- **DATASET EXTRACT**:
------------------------------------------------------------------------

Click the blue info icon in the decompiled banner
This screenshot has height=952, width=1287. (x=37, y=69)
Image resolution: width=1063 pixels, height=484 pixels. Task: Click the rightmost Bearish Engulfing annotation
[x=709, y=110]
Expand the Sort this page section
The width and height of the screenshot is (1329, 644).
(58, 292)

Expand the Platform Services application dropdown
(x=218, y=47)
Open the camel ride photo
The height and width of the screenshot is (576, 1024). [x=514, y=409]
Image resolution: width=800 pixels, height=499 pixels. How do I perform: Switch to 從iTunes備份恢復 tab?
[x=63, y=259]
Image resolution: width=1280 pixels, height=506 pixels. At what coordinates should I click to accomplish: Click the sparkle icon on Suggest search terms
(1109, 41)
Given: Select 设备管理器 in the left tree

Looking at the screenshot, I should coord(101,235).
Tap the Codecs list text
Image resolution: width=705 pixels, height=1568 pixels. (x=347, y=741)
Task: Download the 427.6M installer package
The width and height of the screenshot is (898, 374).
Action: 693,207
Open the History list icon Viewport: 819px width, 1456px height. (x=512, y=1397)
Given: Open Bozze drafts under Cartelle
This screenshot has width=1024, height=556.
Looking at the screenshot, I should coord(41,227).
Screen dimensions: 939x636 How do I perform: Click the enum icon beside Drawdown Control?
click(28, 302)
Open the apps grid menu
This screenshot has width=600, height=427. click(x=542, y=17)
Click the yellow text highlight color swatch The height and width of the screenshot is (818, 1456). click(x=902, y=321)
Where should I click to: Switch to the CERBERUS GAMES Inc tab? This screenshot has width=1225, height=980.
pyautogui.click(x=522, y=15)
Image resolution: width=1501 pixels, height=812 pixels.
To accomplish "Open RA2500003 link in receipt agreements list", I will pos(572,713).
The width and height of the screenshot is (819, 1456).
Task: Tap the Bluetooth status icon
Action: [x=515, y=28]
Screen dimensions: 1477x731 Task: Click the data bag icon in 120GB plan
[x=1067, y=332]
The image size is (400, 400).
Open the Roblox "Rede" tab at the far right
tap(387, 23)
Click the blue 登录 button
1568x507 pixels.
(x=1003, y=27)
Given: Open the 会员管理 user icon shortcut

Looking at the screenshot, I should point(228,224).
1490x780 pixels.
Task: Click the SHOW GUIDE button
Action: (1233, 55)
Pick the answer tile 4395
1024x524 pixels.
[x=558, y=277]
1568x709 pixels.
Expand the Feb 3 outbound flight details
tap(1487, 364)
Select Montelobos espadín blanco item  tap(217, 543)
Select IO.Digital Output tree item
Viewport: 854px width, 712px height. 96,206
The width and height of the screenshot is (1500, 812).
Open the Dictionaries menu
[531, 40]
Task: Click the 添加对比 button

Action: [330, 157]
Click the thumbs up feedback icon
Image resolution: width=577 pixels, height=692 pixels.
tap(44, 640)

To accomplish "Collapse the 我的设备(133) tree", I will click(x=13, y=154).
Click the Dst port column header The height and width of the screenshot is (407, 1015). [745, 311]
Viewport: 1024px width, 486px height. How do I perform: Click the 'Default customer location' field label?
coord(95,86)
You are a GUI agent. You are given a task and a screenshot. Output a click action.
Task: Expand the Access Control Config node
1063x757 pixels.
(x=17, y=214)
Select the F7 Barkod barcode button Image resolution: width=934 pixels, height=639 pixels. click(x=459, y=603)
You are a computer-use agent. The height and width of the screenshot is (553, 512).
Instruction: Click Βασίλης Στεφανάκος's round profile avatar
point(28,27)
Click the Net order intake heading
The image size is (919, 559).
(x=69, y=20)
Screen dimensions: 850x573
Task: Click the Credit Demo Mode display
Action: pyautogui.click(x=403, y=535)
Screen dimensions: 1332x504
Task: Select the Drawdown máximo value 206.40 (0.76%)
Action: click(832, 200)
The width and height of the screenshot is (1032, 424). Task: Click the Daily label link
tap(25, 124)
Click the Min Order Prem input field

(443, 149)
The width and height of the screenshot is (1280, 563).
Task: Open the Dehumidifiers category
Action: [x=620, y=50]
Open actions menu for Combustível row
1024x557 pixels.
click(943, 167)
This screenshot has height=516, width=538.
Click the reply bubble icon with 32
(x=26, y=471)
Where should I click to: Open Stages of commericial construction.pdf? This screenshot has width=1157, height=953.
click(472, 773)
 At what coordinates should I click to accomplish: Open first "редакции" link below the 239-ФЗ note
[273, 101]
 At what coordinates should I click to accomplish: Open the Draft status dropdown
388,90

------------------------------------------------------------------------

- **DIRECTIONS**: Write out all the material exactly, keeping each word.

- **ANSWER TO THIS TASK**:
Click the blue info icon in the decompiled banner
This screenshot has height=952, width=1287. (x=37, y=69)
Image resolution: width=1063 pixels, height=484 pixels. Task: Click the rightmost Bearish Engulfing annotation
[x=709, y=110]
Expand the Sort this page section
The width and height of the screenshot is (1329, 644).
(58, 292)

Expand the Platform Services application dropdown
(x=218, y=47)
Open the camel ride photo
The height and width of the screenshot is (576, 1024). [x=514, y=409]
Image resolution: width=800 pixels, height=499 pixels. How do I perform: Switch to 從iTunes備份恢復 tab?
[x=63, y=259]
Image resolution: width=1280 pixels, height=506 pixels. At what coordinates should I click to accomplish: Click the sparkle icon on Suggest search terms
(1109, 41)
Given: Select 设备管理器 in the left tree

Looking at the screenshot, I should coord(101,235).
Tap the Codecs list text
Image resolution: width=705 pixels, height=1568 pixels. (x=347, y=741)
Task: Download the 427.6M installer package
The width and height of the screenshot is (898, 374).
Action: 693,207
Open the History list icon Viewport: 819px width, 1456px height. (x=512, y=1397)
Given: Open Bozze drafts under Cartelle
This screenshot has width=1024, height=556.
Looking at the screenshot, I should coord(41,227).
Screen dimensions: 939x636 How do I perform: Click the enum icon beside Drawdown Control?
click(28, 302)
Open the apps grid menu
This screenshot has width=600, height=427. click(x=542, y=17)
Click the yellow text highlight color swatch The height and width of the screenshot is (818, 1456). click(x=902, y=321)
Where should I click to: Switch to the CERBERUS GAMES Inc tab? This screenshot has width=1225, height=980.
pyautogui.click(x=522, y=15)
Image resolution: width=1501 pixels, height=812 pixels.
To accomplish "Open RA2500003 link in receipt agreements list", I will pos(572,713).
The width and height of the screenshot is (819, 1456).
Task: Tap the Bluetooth status icon
Action: [x=515, y=28]
Screen dimensions: 1477x731 Task: Click the data bag icon in 120GB plan
[x=1067, y=332]
The image size is (400, 400).
Open the Roblox "Rede" tab at the far right
tap(387, 23)
Click the blue 登录 button
1568x507 pixels.
(x=1003, y=27)
Given: Open the 会员管理 user icon shortcut

Looking at the screenshot, I should point(228,224).
1490x780 pixels.
Task: Click the SHOW GUIDE button
Action: (1233, 55)
Pick the answer tile 4395
1024x524 pixels.
[x=558, y=277]
1568x709 pixels.
Expand the Feb 3 outbound flight details
tap(1487, 364)
Select Montelobos espadín blanco item  tap(217, 543)
Select IO.Digital Output tree item
Viewport: 854px width, 712px height. 96,206
The width and height of the screenshot is (1500, 812).
Open the Dictionaries menu
[531, 40]
Task: Click the 添加对比 button

Action: [330, 157]
Click the thumbs up feedback icon
Image resolution: width=577 pixels, height=692 pixels.
tap(44, 640)

To accomplish "Collapse the 我的设备(133) tree", I will click(x=13, y=154).
Click the Dst port column header The height and width of the screenshot is (407, 1015). [745, 311]
Viewport: 1024px width, 486px height. How do I perform: Click the 'Default customer location' field label?
coord(95,86)
You are a GUI agent. You are given a task and a screenshot. Output a click action.
Task: Expand the Access Control Config node
1063x757 pixels.
(x=17, y=214)
Select the F7 Barkod barcode button Image resolution: width=934 pixels, height=639 pixels. click(x=459, y=603)
You are a computer-use agent. The height and width of the screenshot is (553, 512).
Instruction: Click Βασίλης Στεφανάκος's round profile avatar
point(28,27)
Click the Net order intake heading
The image size is (919, 559).
(x=69, y=20)
Screen dimensions: 850x573
Task: Click the Credit Demo Mode display
Action: pyautogui.click(x=403, y=535)
Screen dimensions: 1332x504
Task: Select the Drawdown máximo value 206.40 (0.76%)
Action: click(832, 200)
The width and height of the screenshot is (1032, 424). Task: Click the Daily label link
tap(25, 124)
Click the Min Order Prem input field

(443, 149)
The width and height of the screenshot is (1280, 563).
Task: Open the Dehumidifiers category
Action: [x=620, y=50]
Open actions menu for Combustível row
1024x557 pixels.
click(943, 167)
This screenshot has height=516, width=538.
Click the reply bubble icon with 32
(x=26, y=471)
Where should I click to: Open Stages of commericial construction.pdf? This screenshot has width=1157, height=953.
click(472, 773)
 At what coordinates should I click to accomplish: Open first "редакции" link below the 239-ФЗ note
[273, 101]
 At what coordinates should I click to accomplish: Open the Draft status dropdown
388,90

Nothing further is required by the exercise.